Close in the heels of the REC tax-free bond issue comes HUDCO’s tax-free bonds. Only this time, thanks partly to higher 10-year gilts (which act as a reference rate), the coupon rates of HUDCO are marginally higher than that of REC. For instance, the 10-year rate is at 8.39% (for retail investors with less than Rs 10 lakh investment) for HUDCO as against 8.26% offered by REC.
The 15-year bonds come with an interest rate of 8.76% per annum while the 20-year tenure will pay 8.74% a year. Investors can go with the 10 or 15-yer bond, based on their capital requirements. Interest is paid out annually.
What are tax-free bonds
Tax-free bonds are non-convertible debentures on which the interest income does not suffer tax throughout the tenure of the bond. There is no tax benefit (such as 80C) on the principal. Most debt options, barring the PPF and EPF suffer tax on the interest component. Your FDs, post office schemes and corporate deposits are no exceptions.
The coupon rate of the tax-free bond is actually the post-tax return for you.
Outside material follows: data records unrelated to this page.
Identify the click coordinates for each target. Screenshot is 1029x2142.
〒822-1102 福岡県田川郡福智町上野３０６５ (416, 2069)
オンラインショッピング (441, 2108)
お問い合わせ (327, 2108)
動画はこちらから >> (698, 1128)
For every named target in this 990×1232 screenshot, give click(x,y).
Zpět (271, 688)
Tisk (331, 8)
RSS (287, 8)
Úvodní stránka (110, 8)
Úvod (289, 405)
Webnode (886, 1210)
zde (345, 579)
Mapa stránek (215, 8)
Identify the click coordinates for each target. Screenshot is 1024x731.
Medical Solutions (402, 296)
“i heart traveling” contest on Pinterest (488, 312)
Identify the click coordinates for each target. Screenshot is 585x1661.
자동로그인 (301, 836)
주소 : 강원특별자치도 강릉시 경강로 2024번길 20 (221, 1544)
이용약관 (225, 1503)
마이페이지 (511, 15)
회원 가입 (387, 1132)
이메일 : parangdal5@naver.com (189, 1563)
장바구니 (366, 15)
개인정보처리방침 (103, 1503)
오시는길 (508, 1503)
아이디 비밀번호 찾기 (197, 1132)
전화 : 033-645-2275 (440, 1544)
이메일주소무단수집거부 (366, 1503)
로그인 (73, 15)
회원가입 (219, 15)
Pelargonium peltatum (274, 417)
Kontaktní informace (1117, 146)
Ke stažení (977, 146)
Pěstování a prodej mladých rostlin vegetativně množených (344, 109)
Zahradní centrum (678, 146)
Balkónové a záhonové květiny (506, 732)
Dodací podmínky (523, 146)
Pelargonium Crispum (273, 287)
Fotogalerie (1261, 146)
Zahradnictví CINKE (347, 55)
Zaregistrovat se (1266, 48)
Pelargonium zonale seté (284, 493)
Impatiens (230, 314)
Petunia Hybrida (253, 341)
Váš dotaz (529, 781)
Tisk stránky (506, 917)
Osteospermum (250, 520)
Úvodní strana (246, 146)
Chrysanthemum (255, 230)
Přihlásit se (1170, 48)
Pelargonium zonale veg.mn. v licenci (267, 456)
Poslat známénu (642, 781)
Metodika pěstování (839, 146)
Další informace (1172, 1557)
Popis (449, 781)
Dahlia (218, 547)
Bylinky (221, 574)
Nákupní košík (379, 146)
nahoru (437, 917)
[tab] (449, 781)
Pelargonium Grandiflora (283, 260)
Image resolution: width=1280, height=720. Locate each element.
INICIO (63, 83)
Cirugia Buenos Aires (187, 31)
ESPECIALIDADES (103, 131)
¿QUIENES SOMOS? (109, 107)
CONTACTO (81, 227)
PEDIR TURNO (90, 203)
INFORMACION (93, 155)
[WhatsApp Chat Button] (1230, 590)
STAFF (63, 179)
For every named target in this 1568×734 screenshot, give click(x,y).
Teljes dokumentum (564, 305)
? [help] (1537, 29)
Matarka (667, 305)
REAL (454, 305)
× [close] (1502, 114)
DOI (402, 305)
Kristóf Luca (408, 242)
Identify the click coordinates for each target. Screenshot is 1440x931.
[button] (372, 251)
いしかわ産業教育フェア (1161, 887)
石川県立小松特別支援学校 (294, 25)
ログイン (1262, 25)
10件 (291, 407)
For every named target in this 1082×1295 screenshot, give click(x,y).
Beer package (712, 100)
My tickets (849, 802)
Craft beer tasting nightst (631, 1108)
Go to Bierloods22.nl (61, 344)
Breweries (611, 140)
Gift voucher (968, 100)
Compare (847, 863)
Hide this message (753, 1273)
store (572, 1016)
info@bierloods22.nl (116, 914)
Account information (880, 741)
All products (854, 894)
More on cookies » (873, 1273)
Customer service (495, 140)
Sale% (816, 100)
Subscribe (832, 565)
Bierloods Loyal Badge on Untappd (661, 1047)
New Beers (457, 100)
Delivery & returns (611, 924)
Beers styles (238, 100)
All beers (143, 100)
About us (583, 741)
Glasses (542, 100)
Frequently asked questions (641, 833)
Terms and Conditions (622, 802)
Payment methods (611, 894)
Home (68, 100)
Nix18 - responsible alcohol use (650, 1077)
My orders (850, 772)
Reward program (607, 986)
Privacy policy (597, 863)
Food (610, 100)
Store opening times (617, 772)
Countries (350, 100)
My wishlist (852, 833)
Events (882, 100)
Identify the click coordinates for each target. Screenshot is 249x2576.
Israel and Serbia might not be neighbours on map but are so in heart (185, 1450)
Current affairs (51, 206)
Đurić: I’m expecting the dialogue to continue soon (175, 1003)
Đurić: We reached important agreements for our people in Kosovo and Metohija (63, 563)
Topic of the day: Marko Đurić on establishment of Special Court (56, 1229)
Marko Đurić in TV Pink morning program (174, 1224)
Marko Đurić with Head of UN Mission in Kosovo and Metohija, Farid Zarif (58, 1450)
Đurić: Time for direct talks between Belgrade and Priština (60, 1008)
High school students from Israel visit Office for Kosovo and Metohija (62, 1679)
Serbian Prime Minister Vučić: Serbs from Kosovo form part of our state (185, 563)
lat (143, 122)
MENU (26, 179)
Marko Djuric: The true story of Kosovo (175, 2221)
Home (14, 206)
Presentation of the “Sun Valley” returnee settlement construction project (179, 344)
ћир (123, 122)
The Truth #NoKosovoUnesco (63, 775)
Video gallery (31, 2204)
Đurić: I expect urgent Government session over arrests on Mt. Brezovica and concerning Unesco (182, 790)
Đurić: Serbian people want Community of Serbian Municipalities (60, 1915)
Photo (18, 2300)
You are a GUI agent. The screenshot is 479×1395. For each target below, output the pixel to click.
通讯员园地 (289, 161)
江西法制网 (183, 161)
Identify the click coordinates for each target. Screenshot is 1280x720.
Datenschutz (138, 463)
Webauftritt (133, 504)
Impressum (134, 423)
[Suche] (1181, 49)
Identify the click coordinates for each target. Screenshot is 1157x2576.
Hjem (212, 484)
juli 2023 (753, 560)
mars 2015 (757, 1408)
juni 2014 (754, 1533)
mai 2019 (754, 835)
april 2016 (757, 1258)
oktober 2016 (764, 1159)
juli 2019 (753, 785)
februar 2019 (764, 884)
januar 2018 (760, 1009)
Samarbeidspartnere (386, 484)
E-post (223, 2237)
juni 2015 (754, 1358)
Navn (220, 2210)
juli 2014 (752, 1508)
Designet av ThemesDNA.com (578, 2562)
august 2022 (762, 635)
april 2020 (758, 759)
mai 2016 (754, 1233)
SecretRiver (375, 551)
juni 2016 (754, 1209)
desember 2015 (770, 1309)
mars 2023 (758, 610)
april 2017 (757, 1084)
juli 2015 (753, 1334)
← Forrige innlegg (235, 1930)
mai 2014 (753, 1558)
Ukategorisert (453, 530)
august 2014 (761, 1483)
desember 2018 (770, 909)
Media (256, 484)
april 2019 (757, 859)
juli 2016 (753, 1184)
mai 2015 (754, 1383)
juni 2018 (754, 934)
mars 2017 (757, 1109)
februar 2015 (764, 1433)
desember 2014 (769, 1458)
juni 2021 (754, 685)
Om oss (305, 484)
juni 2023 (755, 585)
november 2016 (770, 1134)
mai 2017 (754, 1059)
This makes this class of bonds attractive for most tax payers.
Added to this, government security yields saw a sharp rise after the recent hike in interest rate by RBI. As a result, long-term bond yields are high, providing scope for you to lock into them using these bonds.
The table below also illustrates how the bonds score over fixed deposits for those in the 20% and 30% tax bracket at this juncture.
However, given that the liquidity in these instruments may not be high and you should know about yield movements before you decide to sell, the bonds are best suited for retail investors as a hold-till-maturity option.
HUDCO is a public financial institution under the Companies Act and also registered as a housing finance company under NHB. It is a 100% government of India undertaking that seeks to provide long-term financing for social housing and urban infrastructure development projects.
The current issue of HUDCO has an AA+ rating from Care Ratings. That is one notch below the top rating but still considered low risk and investment worthy. REC’s bonds enjoyed higher rating.
HUDCO’s rating is slightly lower as a result of high exposure to sectors such as power and real estate, which are considered vulnerable in the current situation. Nevertheless, that it is a government company having healthy capitalization levels and access to low-cost funding provides comfort.
Hence, the slightly lower rating need not act a deterrent. The company had net profits of Rs 700 crore as of March 31, 2013, on total income of Rs 2923 crore.